» **TASK TO COMPLETE**
Transcribe verbatim every line from the line containing "Instruction: Click the cross score for item 5" to the end of the entries, including both endpoints. Output nothing beyond those lines.
#####
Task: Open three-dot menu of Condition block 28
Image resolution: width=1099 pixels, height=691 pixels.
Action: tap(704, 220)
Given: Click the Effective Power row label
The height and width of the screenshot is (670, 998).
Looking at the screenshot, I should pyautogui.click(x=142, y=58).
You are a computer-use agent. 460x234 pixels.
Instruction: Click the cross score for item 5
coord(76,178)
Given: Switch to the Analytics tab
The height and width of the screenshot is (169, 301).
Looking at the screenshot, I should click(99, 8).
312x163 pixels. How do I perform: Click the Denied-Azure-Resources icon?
#####
» **EXERCISE RESPONSE**
Instruction: Click the cross score for item 5
coord(76,178)
Given: Switch to the Analytics tab
The height and width of the screenshot is (169, 301).
Looking at the screenshot, I should click(99, 8).
312x163 pixels. How do I perform: Click the Denied-Azure-Resources icon?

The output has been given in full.